Conférence de conciliation

De l’art de pleurnicher en politique

OPINION. Contre l’avis d’un lecteur qui lui trouvait un esprit trop chagrin, notre chroniqueuse défend la plainte en politique. Parce que toute avancée suppose de faire reconnaître ce qu’il y a d’insatisfaisant autour de nous. Parfois, en geignant

Une pleurnicheuse. Dans un courrier, c’est ainsi que me traitait un lecteur agacé. Je me plains trop. Du manque de politique familiale, des inégalités qui persistent. Tout fonctionne, et a toujours fonctionné malgré tout, disait-il. Des femmes ont survécu sans garderies. Des hommes sans congé paternité. Des filles avec du matériel scolaire sexiste. Si vous me lisez toujours, Monsieur, j’aimerais vous dire que j’ai été impressionnée de réaliser comment vos parents ont tout mené de front. Mais que si mes chroniques ne vous semblent que pure geignardise, je me suis sans doute mal fait comprendre.

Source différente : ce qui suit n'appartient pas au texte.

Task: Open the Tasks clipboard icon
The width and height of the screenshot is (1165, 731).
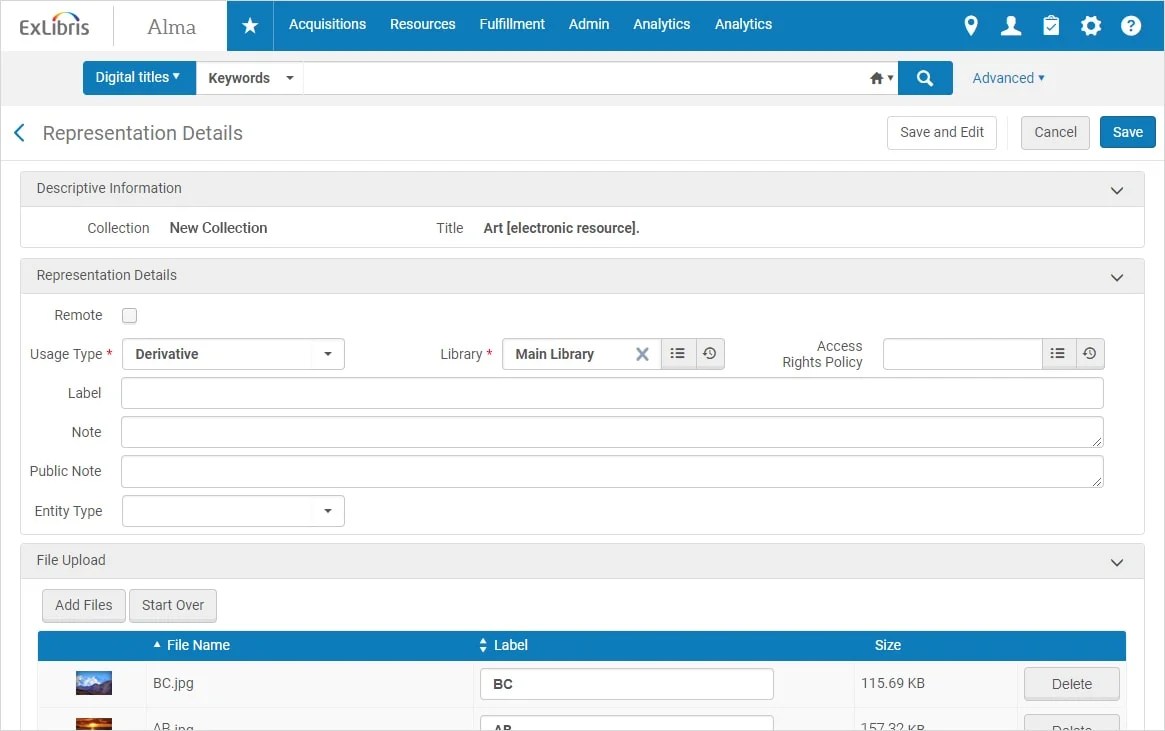Action: [x=1050, y=25]
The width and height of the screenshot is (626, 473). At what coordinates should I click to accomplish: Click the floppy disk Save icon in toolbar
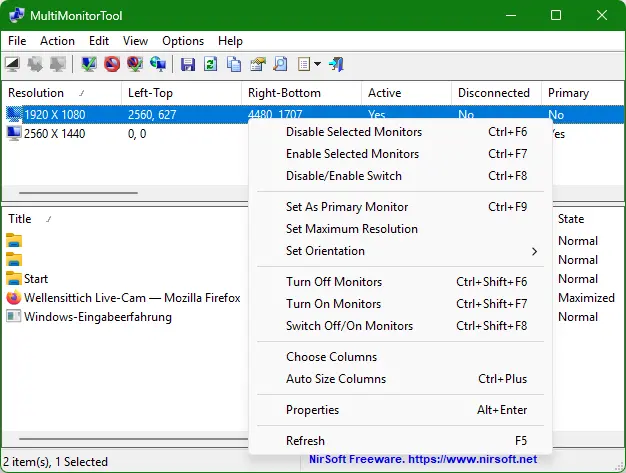(188, 64)
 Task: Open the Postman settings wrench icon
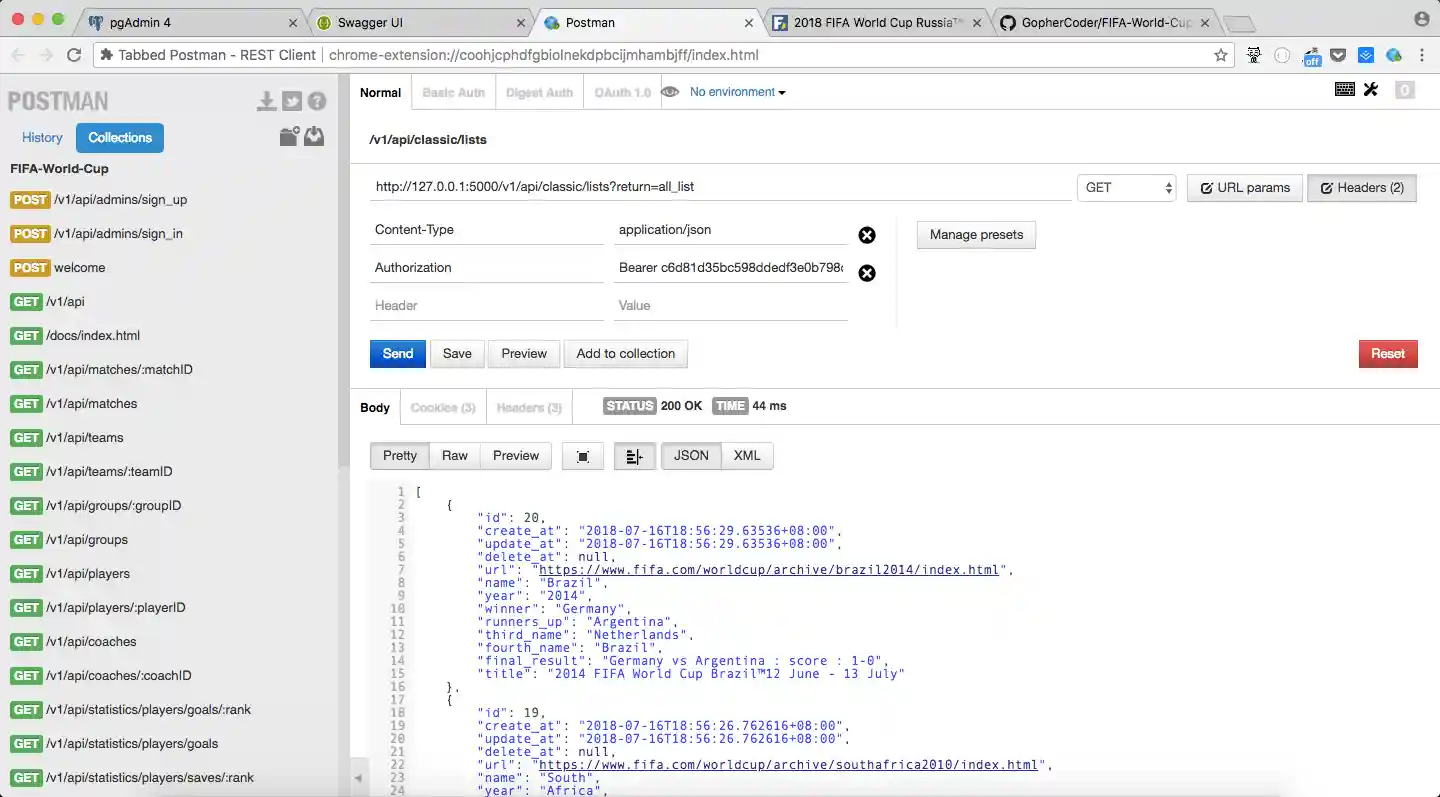click(x=1371, y=90)
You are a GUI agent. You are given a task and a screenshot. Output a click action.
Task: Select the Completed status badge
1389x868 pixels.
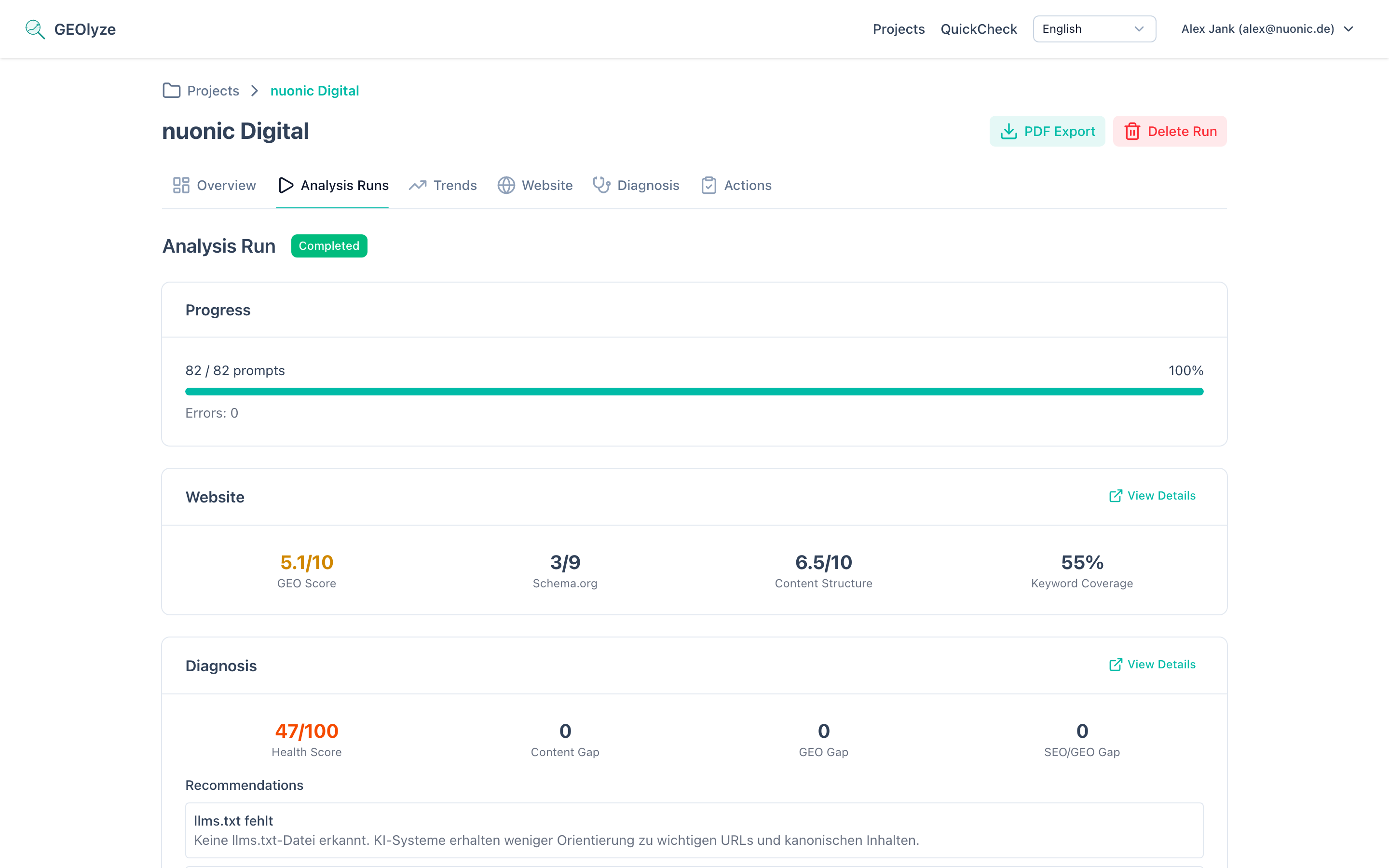pyautogui.click(x=329, y=246)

Ainsi, durant la session d’été des Chambres fédérales, j’ai été tout simplement enthousiasmée par les avancées obtenues sur deux dossiers. Mais pour en arriver là, il aura fallu de la réflexion, de la conviction et – aussi, oui, sans doute, quelques pleurnichages.

Les garderies et les quotas

D’abord, le parlement a prolongé les programmes d’impulsion aux garderies. Sur le fond, (presque) plus personne ne conteste les difficultés des parents qui chouinent de ne pas réussir à concilier travail et famille. Restait la forme: est-ce une tâche fédérale? Ne faudrait-il pas désormais laisser la politique publique vivre sans ces soutiens? Cette approche théorique ignore la pénurie qui continue à sévir. A deux voix près, la prolongation l’a emporté.

Des remontrances

Autre dossier, autre courte majorité: l’introduction de «quotas» de femmes, limités dans le temps, dans les organes dirigeants des grandes entreprises. Là aussi, il a bien fallu entendre les éternelles plaintives et admettre qu’un plafond de verre existe bien lorsqu’il y a 94% d’hommes dans les directions, et 84% dans les conseils d’administration. Choisir la transparence en ne prévoyant aucune sanction, ce n’est pas la révolution. Et pourtant, pour obtenir l’unique voix d’écart et gagner, il a fallu compter sur le courage de quelques collègues, hommes et femmes, qui ont bravé les consignes de leur parti – et, pour certaines, subi leurs remontrances.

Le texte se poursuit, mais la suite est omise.